▸ **ABOUT THIS EXERCISE**
Without leaving anything out, print every line of the data.

▸ **EXERCISE INPUTS**
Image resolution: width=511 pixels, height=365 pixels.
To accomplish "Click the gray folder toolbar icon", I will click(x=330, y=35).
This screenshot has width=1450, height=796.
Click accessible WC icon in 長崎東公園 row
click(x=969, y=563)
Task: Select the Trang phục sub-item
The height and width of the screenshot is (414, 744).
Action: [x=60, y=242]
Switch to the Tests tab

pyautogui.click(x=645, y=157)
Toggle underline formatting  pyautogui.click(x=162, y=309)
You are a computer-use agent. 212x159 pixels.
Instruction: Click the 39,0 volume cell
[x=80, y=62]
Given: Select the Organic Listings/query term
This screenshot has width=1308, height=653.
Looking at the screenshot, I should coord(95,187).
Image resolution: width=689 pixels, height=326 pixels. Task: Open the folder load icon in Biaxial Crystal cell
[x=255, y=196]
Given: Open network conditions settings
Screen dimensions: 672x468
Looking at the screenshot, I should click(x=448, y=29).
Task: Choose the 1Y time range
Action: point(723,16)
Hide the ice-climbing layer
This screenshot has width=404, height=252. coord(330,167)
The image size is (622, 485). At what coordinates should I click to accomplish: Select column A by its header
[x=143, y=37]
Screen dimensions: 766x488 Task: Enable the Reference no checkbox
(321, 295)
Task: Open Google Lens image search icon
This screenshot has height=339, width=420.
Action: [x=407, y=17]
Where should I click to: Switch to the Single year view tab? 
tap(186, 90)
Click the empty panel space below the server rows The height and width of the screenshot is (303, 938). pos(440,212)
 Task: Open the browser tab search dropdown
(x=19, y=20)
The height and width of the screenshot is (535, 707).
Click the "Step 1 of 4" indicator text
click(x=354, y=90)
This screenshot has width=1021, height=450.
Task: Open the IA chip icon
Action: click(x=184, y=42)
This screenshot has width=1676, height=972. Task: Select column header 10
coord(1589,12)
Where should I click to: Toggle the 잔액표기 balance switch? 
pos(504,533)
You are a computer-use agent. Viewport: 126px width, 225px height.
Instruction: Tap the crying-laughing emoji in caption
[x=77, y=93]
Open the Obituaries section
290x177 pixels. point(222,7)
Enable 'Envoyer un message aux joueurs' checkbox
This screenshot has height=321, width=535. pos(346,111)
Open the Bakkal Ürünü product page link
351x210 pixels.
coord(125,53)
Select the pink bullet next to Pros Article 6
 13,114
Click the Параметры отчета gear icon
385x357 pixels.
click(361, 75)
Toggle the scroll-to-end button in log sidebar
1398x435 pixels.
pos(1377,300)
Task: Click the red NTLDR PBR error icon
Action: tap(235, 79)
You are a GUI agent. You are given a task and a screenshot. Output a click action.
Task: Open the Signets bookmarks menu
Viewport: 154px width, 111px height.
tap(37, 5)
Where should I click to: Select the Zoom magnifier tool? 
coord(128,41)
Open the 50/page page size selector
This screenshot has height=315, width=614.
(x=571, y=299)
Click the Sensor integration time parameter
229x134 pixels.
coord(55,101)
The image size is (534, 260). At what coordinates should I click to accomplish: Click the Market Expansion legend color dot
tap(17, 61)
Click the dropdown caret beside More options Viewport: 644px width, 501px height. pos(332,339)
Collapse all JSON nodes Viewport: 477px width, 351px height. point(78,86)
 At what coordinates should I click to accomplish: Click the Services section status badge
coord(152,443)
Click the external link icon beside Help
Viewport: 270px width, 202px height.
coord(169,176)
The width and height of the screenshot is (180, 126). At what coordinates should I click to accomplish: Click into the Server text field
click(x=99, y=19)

▸ **SOLVED PROBLEM**
Image resolution: width=511 pixels, height=365 pixels.
To accomplish "Click the gray folder toolbar icon", I will click(x=330, y=35).
This screenshot has width=1450, height=796.
Click accessible WC icon in 長崎東公園 row
click(x=969, y=563)
Task: Select the Trang phục sub-item
The height and width of the screenshot is (414, 744).
Action: [x=60, y=242]
Switch to the Tests tab

pyautogui.click(x=645, y=157)
Toggle underline formatting  pyautogui.click(x=162, y=309)
You are a computer-use agent. 212x159 pixels.
Instruction: Click the 39,0 volume cell
[x=80, y=62]
Given: Select the Organic Listings/query term
This screenshot has width=1308, height=653.
Looking at the screenshot, I should coord(95,187).
Image resolution: width=689 pixels, height=326 pixels. Task: Open the folder load icon in Biaxial Crystal cell
[x=255, y=196]
Given: Open network conditions settings
Screen dimensions: 672x468
Looking at the screenshot, I should click(x=448, y=29).
Task: Choose the 1Y time range
Action: point(723,16)
Hide the ice-climbing layer
This screenshot has width=404, height=252. coord(330,167)
The image size is (622, 485). At what coordinates should I click to accomplish: Select column A by its header
[x=143, y=37]
Screen dimensions: 766x488 Task: Enable the Reference no checkbox
(321, 295)
Task: Open Google Lens image search icon
This screenshot has height=339, width=420.
Action: [x=407, y=17]
Where should I click to: Switch to the Single year view tab? 
tap(186, 90)
Click the empty panel space below the server rows The height and width of the screenshot is (303, 938). pos(440,212)
 Task: Open the browser tab search dropdown
(x=19, y=20)
The height and width of the screenshot is (535, 707).
Click the "Step 1 of 4" indicator text
click(x=354, y=90)
This screenshot has width=1021, height=450.
Task: Open the IA chip icon
Action: click(x=184, y=42)
This screenshot has width=1676, height=972. Task: Select column header 10
coord(1589,12)
Where should I click to: Toggle the 잔액표기 balance switch? 
pos(504,533)
You are a computer-use agent. Viewport: 126px width, 225px height.
Instruction: Tap the crying-laughing emoji in caption
[x=77, y=93]
Open the Obituaries section
290x177 pixels. point(222,7)
Enable 'Envoyer un message aux joueurs' checkbox
This screenshot has height=321, width=535. pos(346,111)
Open the Bakkal Ürünü product page link
351x210 pixels.
coord(125,53)
Select the pink bullet next to Pros Article 6
 13,114
Click the Параметры отчета gear icon
385x357 pixels.
click(361, 75)
Toggle the scroll-to-end button in log sidebar
1398x435 pixels.
pos(1377,300)
Task: Click the red NTLDR PBR error icon
Action: tap(235, 79)
You are a GUI agent. You are given a task and a screenshot. Output a click action.
Task: Open the Signets bookmarks menu
Viewport: 154px width, 111px height.
tap(37, 5)
Where should I click to: Select the Zoom magnifier tool? 
coord(128,41)
Open the 50/page page size selector
This screenshot has height=315, width=614.
(x=571, y=299)
Click the Sensor integration time parameter
229x134 pixels.
coord(55,101)
The image size is (534, 260). At what coordinates should I click to accomplish: Click the Market Expansion legend color dot
tap(17, 61)
Click the dropdown caret beside More options Viewport: 644px width, 501px height. pos(332,339)
Collapse all JSON nodes Viewport: 477px width, 351px height. point(78,86)
 At what coordinates should I click to accomplish: Click the Services section status badge
coord(152,443)
Click the external link icon beside Help
Viewport: 270px width, 202px height.
coord(169,176)
The width and height of the screenshot is (180, 126). At what coordinates should I click to accomplish: Click into the Server text field
click(x=99, y=19)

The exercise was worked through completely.